:: YOUR OBJECTIVE ::
Repeat the full listing, word for word.

:: DATA PROVIDED ::

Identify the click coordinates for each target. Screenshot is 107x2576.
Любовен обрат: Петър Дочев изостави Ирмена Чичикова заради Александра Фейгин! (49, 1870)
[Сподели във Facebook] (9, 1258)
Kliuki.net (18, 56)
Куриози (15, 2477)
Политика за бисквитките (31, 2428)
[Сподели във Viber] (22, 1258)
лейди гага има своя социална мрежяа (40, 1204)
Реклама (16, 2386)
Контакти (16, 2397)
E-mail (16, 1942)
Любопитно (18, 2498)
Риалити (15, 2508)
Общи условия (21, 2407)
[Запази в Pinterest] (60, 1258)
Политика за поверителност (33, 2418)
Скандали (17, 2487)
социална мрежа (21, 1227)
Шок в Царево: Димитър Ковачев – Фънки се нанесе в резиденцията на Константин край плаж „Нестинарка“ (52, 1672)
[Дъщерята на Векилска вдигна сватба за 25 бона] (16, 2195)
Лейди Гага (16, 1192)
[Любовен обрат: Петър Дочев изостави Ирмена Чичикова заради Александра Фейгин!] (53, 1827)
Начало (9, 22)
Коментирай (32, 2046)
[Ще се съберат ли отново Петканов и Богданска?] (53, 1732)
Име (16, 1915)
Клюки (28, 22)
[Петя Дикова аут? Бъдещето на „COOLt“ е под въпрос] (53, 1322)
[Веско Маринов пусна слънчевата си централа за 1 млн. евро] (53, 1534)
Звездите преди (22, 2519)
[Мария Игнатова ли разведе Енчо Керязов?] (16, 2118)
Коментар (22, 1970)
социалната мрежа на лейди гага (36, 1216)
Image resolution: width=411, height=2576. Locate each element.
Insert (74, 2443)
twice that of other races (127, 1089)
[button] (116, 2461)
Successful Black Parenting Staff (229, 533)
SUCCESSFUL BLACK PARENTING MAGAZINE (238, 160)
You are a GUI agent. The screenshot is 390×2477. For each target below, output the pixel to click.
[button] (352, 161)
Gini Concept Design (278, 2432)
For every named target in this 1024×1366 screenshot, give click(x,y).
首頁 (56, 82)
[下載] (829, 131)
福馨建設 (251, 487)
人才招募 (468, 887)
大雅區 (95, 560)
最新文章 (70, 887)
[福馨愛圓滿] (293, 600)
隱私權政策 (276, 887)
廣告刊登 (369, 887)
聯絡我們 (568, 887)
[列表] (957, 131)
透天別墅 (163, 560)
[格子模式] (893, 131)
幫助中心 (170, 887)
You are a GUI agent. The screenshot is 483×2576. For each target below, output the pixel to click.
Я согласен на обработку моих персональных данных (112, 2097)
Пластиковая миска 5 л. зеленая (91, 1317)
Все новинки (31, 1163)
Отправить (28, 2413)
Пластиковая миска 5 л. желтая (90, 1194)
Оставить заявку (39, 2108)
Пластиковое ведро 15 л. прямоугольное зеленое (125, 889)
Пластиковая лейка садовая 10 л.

:: EXERCISE SOLUTION ::
Identify the click coordinates for each target. Screenshot is 107x2576.
Любовен обрат: Петър Дочев изостави Ирмена Чичикова заради Александра Фейгин! (49, 1870)
[Сподели във Facebook] (9, 1258)
Kliuki.net (18, 56)
Куриози (15, 2477)
Политика за бисквитките (31, 2428)
[Сподели във Viber] (22, 1258)
лейди гага има своя социална мрежяа (40, 1204)
Реклама (16, 2386)
Контакти (16, 2397)
E-mail (16, 1942)
Любопитно (18, 2498)
Риалити (15, 2508)
Общи условия (21, 2407)
[Запази в Pinterest] (60, 1258)
Политика за поверителност (33, 2418)
Скандали (17, 2487)
социална мрежа (21, 1227)
Шок в Царево: Димитър Ковачев – Фънки се нанесе в резиденцията на Константин край плаж „Нестинарка“ (52, 1672)
[Дъщерята на Векилска вдигна сватба за 25 бона] (16, 2195)
Лейди Гага (16, 1192)
[Любовен обрат: Петър Дочев изостави Ирмена Чичикова заради Александра Фейгин!] (53, 1827)
Начало (9, 22)
Коментирай (32, 2046)
[Ще се съберат ли отново Петканов и Богданска?] (53, 1732)
Име (16, 1915)
Клюки (28, 22)
[Петя Дикова аут? Бъдещето на „COOLt“ е под въпрос] (53, 1322)
[Веско Маринов пусна слънчевата си централа за 1 млн. евро] (53, 1534)
Звездите преди (22, 2519)
[Мария Игнатова ли разведе Енчо Керязов?] (16, 2118)
Коментар (22, 1970)
социалната мрежа на лейди гага (36, 1216)
Image resolution: width=411, height=2576. Locate each element.
Insert (74, 2443)
twice that of other races (127, 1089)
[button] (116, 2461)
Successful Black Parenting Staff (229, 533)
SUCCESSFUL BLACK PARENTING MAGAZINE (238, 160)
You are a GUI agent. The screenshot is 390×2477. For each target below, output the pixel to click.
[button] (352, 161)
Gini Concept Design (278, 2432)
For every named target in this 1024×1366 screenshot, give click(x,y).
首頁 (56, 82)
[下載] (829, 131)
福馨建設 (251, 487)
人才招募 (468, 887)
大雅區 (95, 560)
最新文章 (70, 887)
[福馨愛圓滿] (293, 600)
隱私權政策 (276, 887)
廣告刊登 (369, 887)
聯絡我們 (568, 887)
[列表] (957, 131)
透天別墅 (163, 560)
[格子模式] (893, 131)
幫助中心 (170, 887)
You are a GUI agent. The screenshot is 483×2576. For each target below, output the pixel to click.
Я согласен на обработку моих персональных данных (112, 2097)
Пластиковая миска 5 л. зеленая (91, 1317)
Все новинки (31, 1163)
Отправить (28, 2413)
Пластиковая миска 5 л. желтая (90, 1194)
Оставить заявку (39, 2108)
Пластиковое ведро 15 л. прямоугольное зеленое (125, 889)
Пластиковая лейка садовая 10 л.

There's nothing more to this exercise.